Apple has announced it will pledge over $30bn in expanding its American operations, as well as paying an estimated $38bn in tax on overseas profits.
The tech giant came under fire last week as the taxman came knocking at the door for unpaid tax on profits made across Europe. Now, the iPhone maker has said it will reinvest more than $30bn to open a new campus and data centres that will help create new jobs and make a more direct contribution to the US economy. Apple estimates that future investment could total a huge $350bn.
According to the BBC, Chief executive Tim Cook said Apple is “focusing our investments in areas where we can have a direct impact on job creation”.
Apple’s commitment to investing in the US is said to be the largest of its kind and is speculated to have been driven by President Donald Trump’s criticism of Apple and other technology giants for relying on overseas manufacturing.
In response to Trump’s criticism, part of Apple’s American Investment fund will go into expanding its US advanced manufacturing fund from $1bn to $5bn. Now, the company has demonstrated its commitment to its home country which has seemingly left them in Trump’s good books following a tweet from the US President.
Trump tweeted: “I promised that my policies would allow companies like Apple to bring massive amounts of money back to the United States. Great to see Apple follow through as a result of TAX CUTS.”.
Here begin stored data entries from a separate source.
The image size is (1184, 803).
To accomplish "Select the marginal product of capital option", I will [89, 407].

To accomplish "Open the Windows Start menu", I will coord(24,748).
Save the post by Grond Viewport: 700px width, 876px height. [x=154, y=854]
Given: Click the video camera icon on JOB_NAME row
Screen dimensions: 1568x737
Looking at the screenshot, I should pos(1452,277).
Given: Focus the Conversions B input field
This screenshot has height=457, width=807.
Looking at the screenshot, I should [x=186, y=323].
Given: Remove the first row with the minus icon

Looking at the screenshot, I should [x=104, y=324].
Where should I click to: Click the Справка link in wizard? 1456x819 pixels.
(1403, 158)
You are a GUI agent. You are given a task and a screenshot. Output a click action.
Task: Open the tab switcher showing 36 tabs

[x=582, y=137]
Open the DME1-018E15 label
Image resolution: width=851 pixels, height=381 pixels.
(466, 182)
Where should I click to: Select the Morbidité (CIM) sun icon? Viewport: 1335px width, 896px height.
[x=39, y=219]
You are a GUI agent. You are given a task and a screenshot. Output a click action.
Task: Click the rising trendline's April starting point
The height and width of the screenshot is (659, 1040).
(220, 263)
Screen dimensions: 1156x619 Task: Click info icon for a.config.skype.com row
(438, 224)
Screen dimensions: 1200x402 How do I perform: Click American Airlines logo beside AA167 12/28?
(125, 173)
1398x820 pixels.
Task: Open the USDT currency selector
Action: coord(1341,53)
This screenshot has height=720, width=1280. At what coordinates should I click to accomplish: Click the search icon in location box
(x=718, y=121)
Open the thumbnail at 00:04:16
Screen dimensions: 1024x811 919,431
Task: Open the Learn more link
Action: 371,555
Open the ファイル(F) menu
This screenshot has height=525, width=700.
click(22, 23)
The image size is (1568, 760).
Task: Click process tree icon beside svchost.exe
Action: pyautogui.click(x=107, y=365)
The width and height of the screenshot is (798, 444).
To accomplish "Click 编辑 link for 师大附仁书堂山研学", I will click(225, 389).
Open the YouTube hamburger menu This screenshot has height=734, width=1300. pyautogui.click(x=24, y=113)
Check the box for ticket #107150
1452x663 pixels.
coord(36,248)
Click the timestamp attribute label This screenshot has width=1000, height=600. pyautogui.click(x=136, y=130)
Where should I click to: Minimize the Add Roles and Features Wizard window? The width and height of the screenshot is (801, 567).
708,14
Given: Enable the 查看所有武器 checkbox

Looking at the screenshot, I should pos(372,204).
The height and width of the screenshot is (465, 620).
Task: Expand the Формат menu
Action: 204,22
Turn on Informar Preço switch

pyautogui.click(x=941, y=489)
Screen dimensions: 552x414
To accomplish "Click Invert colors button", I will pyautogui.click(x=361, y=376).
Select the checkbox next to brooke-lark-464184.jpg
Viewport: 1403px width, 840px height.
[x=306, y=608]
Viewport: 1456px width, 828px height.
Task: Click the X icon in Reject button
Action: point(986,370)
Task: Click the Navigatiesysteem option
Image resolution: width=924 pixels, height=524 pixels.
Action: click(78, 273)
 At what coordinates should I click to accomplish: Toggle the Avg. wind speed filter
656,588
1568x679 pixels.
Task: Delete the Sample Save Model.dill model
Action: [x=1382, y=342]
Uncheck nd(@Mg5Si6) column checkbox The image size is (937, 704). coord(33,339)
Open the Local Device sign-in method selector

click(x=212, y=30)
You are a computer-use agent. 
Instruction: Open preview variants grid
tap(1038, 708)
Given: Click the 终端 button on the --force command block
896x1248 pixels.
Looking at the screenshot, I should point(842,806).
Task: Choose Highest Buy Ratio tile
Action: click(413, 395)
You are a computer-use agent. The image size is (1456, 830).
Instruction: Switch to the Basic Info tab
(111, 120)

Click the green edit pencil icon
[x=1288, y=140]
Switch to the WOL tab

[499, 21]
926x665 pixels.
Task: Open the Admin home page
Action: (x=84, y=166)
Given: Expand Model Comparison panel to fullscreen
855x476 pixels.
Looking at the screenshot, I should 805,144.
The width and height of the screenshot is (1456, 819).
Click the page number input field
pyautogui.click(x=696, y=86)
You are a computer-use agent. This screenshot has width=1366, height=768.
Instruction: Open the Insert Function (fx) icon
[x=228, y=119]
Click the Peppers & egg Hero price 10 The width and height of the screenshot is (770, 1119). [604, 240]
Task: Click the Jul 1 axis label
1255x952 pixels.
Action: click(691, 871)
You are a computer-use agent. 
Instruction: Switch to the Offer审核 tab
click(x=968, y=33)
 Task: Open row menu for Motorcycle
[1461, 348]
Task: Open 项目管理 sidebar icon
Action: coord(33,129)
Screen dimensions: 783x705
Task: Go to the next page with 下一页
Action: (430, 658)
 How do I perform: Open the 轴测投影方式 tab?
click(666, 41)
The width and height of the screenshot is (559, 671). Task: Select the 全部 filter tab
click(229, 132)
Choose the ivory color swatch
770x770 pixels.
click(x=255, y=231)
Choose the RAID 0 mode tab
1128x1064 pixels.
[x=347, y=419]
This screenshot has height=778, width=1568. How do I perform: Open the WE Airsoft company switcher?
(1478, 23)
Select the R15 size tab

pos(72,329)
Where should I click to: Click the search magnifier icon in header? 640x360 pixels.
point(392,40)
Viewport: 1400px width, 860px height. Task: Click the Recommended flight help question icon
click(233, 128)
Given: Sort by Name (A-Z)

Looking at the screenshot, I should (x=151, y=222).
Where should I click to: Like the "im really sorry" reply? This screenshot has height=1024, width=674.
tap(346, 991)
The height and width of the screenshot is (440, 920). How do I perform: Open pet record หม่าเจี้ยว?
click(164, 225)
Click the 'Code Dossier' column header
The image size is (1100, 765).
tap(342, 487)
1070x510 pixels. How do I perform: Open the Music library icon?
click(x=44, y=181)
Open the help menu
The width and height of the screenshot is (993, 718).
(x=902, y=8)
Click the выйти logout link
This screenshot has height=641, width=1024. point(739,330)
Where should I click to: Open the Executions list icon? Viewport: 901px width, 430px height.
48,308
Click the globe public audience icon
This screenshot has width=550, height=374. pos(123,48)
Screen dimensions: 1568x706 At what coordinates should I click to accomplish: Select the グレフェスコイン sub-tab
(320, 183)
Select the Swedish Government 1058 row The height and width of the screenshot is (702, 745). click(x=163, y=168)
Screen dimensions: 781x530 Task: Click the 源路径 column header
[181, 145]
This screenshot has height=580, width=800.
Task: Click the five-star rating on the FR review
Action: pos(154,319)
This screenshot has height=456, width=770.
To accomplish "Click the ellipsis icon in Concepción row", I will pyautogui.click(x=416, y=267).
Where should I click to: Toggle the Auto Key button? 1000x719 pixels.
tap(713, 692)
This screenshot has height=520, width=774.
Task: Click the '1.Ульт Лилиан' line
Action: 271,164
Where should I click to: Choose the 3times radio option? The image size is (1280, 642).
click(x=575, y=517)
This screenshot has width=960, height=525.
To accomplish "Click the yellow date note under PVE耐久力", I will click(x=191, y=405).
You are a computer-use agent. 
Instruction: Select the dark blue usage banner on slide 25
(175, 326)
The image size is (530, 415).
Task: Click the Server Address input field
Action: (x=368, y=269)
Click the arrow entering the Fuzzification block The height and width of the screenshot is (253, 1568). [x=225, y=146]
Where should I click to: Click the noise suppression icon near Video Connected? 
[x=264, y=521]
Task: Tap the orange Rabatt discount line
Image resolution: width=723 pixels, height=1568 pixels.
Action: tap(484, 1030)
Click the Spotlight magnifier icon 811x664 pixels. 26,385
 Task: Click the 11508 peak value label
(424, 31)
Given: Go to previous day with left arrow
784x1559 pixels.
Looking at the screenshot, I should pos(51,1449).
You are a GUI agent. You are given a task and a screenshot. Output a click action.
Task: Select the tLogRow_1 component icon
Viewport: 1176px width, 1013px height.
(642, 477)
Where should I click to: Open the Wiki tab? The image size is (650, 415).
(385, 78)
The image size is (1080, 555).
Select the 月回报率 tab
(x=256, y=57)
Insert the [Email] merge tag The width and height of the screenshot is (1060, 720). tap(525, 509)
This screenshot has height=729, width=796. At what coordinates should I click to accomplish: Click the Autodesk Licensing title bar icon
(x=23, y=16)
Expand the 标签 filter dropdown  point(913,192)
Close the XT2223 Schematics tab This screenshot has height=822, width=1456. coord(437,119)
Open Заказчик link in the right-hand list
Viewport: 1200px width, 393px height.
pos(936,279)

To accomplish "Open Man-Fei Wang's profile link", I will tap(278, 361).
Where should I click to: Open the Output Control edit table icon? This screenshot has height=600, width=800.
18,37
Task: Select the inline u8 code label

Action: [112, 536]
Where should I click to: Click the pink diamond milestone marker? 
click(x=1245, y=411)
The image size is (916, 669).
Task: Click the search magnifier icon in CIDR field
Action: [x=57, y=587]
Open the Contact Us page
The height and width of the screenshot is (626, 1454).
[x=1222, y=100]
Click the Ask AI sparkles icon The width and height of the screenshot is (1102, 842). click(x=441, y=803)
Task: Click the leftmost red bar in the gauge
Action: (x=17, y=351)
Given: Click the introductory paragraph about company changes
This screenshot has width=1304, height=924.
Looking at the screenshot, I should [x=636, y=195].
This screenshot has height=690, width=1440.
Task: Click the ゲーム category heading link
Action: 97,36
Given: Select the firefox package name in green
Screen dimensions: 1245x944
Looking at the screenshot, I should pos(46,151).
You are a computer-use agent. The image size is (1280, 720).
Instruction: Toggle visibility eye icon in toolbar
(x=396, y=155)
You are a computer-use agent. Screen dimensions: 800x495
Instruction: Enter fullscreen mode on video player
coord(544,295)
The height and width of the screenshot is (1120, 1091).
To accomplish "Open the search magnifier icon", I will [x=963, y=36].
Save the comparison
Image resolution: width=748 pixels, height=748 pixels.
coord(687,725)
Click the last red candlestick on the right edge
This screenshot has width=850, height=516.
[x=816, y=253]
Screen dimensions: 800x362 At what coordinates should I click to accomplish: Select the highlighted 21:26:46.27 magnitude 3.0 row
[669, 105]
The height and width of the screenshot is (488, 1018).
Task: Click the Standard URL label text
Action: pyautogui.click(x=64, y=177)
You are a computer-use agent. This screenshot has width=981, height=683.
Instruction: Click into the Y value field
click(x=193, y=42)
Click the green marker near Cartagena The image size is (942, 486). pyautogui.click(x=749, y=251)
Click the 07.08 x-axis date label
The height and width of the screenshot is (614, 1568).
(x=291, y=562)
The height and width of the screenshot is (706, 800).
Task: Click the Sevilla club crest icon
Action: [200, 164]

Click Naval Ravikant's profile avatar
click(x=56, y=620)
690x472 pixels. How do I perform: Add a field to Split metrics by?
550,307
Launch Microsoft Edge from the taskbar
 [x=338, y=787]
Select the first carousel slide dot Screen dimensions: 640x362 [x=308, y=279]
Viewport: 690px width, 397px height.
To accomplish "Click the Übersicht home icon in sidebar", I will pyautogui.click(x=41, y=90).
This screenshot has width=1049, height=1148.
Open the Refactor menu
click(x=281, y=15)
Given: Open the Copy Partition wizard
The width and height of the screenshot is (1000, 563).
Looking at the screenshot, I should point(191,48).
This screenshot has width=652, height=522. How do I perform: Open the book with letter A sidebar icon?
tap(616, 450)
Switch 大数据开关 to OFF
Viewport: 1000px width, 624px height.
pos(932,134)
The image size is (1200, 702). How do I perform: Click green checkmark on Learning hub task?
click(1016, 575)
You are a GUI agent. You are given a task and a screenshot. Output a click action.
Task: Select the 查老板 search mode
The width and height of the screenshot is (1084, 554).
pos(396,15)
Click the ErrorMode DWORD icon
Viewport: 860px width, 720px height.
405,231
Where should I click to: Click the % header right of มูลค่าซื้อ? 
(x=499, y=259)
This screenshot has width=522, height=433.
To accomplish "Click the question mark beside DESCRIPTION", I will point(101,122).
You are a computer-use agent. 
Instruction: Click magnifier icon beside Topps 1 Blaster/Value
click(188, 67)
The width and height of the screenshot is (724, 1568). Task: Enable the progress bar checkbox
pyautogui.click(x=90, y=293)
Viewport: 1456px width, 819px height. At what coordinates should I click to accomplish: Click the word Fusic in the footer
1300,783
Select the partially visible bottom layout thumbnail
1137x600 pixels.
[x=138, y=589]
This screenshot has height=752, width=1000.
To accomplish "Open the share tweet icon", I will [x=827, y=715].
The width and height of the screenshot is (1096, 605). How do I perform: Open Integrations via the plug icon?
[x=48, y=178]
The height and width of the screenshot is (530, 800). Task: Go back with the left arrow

Additionally, just months after opening its spaceship-shaped HQ Apple Park, the tech giant is planning to create a new campus to expand its manufacturing. The new campus will focus on technical support and with its creation, will bring over 20,000 new jobs to the US over the next five years. This number adds to the already existing 84,000 Apple employs across engineering, retail and other areas in America. The new campus location is expected to be announced later in the year.
The tech giant also plans to boost its investment into data centres by $10bn over the next five years, which will power its App Store, iTunes and iCloud services. The investment will add to the data centres Apple already has across seven other states.
Creating more data centres will help Apple to expand its growing web services, such as the App Store and Apple music. This will help achieve the company’s aim to double its services revenue to $48bn by 2020, after Apple revealed its services are outpacing revenues for products such as iPhones and iPads.
Furthermore, the additional investment into data centres will aid Apple to move away from relying on other Cloud service providers such as AWS and Microsoft Azure. Currently, AWS leads the public cloud market, with capital expenditures totalling at £6.7bn last year increasing by 47% and Microsoft had a total of $10.2bn capital expenditures last year, increasing by almost 15%.
The additional date centres built from the investment will add to those Apple has recently set up in Europe, as well as a new centre in China through a partnership with a Chinese company.
“Apple is a success story that could only have happened in America, and we are proud to build on our long history of support for the US economy,” Mr Cook said earlier in a statement according to the FT. “We believe deeply in the power of American ingenuity, and we are focusing our investments in areas where we can have a direct impact on job creation and job preparedness. We have a deep sense of responsibility to give back to our country and the people who help make our success possible.”
Apple’s revelation to invest back into the US economy, instead of overseas, comes after a series of mishaps for the company including its tax repayment to the HM & Revenues Customs and backlash from customers over its admission to slowing down older iPhones.